● ACTIVITY: Only these lines of the data below are wanted: the one with "Click first red", the one with "Go to browser", and any lines between them, each repeated exactly.
DATA FOR REVIEW Block Start
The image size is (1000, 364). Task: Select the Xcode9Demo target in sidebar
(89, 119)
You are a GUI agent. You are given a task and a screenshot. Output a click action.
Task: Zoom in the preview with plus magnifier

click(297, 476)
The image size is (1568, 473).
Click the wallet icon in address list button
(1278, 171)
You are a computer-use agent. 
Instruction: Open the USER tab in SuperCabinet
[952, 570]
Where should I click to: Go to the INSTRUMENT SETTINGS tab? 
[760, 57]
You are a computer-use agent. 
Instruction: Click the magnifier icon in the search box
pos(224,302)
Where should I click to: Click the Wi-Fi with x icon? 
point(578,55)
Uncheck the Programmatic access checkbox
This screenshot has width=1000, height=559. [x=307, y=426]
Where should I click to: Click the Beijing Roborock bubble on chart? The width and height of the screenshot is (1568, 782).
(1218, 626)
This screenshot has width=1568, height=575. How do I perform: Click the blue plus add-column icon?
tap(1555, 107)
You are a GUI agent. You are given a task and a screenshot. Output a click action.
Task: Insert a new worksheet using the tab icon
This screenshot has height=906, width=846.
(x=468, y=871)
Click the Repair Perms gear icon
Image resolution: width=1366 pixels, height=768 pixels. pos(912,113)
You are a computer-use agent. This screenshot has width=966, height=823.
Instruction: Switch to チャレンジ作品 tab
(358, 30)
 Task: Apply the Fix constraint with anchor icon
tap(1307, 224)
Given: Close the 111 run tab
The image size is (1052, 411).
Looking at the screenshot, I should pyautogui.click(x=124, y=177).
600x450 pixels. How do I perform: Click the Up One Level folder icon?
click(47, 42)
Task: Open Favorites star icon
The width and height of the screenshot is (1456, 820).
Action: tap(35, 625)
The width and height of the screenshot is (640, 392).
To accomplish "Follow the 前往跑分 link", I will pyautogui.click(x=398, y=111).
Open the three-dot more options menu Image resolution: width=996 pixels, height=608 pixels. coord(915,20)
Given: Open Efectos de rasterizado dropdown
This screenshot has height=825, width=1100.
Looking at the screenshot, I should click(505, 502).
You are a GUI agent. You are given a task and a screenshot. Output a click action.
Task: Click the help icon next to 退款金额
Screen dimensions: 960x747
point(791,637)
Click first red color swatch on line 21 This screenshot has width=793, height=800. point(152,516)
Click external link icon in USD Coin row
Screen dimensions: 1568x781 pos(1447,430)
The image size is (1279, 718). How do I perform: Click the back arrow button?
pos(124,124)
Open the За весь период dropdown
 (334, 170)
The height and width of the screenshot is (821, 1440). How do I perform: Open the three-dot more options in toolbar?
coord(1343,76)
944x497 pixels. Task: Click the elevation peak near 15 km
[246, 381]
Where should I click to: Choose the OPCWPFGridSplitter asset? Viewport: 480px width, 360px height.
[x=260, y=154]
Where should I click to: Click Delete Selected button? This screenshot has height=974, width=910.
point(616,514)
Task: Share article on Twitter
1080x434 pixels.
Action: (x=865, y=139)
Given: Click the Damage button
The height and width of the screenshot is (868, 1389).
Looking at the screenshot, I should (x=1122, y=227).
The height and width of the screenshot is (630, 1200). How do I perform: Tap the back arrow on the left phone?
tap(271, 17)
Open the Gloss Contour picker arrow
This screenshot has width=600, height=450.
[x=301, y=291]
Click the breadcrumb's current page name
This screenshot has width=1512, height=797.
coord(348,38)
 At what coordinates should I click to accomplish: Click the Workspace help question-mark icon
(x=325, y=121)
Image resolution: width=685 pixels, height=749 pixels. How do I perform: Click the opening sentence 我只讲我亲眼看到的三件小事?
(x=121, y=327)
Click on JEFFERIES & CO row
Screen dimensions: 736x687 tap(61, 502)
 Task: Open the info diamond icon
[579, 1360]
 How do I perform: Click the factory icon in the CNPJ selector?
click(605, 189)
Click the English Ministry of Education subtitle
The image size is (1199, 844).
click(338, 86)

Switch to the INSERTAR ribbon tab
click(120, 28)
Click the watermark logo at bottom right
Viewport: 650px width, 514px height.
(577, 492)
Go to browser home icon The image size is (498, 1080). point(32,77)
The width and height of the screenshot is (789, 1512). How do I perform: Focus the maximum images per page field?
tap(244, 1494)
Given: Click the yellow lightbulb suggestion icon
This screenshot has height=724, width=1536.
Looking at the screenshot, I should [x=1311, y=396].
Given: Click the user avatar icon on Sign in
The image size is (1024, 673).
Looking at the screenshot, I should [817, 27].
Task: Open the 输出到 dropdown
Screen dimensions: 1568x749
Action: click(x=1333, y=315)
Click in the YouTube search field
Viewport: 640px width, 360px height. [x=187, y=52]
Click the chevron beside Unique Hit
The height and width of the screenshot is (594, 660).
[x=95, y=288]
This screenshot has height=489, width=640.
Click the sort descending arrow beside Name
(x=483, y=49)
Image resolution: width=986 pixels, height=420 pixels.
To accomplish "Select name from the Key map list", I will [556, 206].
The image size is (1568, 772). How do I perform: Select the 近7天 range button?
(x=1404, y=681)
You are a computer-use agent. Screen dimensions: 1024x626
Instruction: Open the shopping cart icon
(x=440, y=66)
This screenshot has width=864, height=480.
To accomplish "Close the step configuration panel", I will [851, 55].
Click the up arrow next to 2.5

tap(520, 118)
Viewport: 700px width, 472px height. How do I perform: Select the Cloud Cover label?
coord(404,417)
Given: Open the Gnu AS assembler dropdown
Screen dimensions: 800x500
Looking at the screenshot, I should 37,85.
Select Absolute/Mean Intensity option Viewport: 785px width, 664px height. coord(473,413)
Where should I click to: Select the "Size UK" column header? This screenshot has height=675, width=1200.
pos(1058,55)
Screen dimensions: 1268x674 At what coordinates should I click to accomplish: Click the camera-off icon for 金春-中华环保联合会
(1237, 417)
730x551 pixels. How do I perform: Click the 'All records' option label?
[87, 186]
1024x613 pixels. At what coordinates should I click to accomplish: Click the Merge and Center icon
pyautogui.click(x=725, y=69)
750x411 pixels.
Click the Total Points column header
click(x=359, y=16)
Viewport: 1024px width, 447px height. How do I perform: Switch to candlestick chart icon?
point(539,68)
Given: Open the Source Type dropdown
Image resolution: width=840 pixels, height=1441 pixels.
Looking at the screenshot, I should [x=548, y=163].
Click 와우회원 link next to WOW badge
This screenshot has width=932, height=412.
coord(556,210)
DATA FOR REVIEW Block End
● RESPONSE TO THE TASK:
Click first red color swatch on line 21 This screenshot has width=793, height=800. point(152,516)
Click external link icon in USD Coin row
Screen dimensions: 1568x781 pos(1447,430)
The image size is (1279, 718). How do I perform: Click the back arrow button?
pos(124,124)
Open the За весь период dropdown
 (334, 170)
The height and width of the screenshot is (821, 1440). How do I perform: Open the three-dot more options in toolbar?
coord(1343,76)
944x497 pixels. Task: Click the elevation peak near 15 km
[246, 381]
Where should I click to: Choose the OPCWPFGridSplitter asset? Viewport: 480px width, 360px height.
[x=260, y=154]
Where should I click to: Click Delete Selected button? This screenshot has height=974, width=910.
point(616,514)
Task: Share article on Twitter
1080x434 pixels.
Action: (x=865, y=139)
Given: Click the Damage button
The height and width of the screenshot is (868, 1389).
Looking at the screenshot, I should (x=1122, y=227).
The height and width of the screenshot is (630, 1200). How do I perform: Tap the back arrow on the left phone?
tap(271, 17)
Open the Gloss Contour picker arrow
This screenshot has width=600, height=450.
[x=301, y=291]
Click the breadcrumb's current page name
This screenshot has width=1512, height=797.
coord(348,38)
 At what coordinates should I click to accomplish: Click the Workspace help question-mark icon
(x=325, y=121)
Image resolution: width=685 pixels, height=749 pixels. How do I perform: Click the opening sentence 我只讲我亲眼看到的三件小事?
(x=121, y=327)
Click on JEFFERIES & CO row
Screen dimensions: 736x687 tap(61, 502)
 Task: Open the info diamond icon
[579, 1360]
 How do I perform: Click the factory icon in the CNPJ selector?
click(605, 189)
Click the English Ministry of Education subtitle
The image size is (1199, 844).
click(338, 86)

Switch to the INSERTAR ribbon tab
click(120, 28)
Click the watermark logo at bottom right
Viewport: 650px width, 514px height.
(577, 492)
Go to browser home icon The image size is (498, 1080). point(32,77)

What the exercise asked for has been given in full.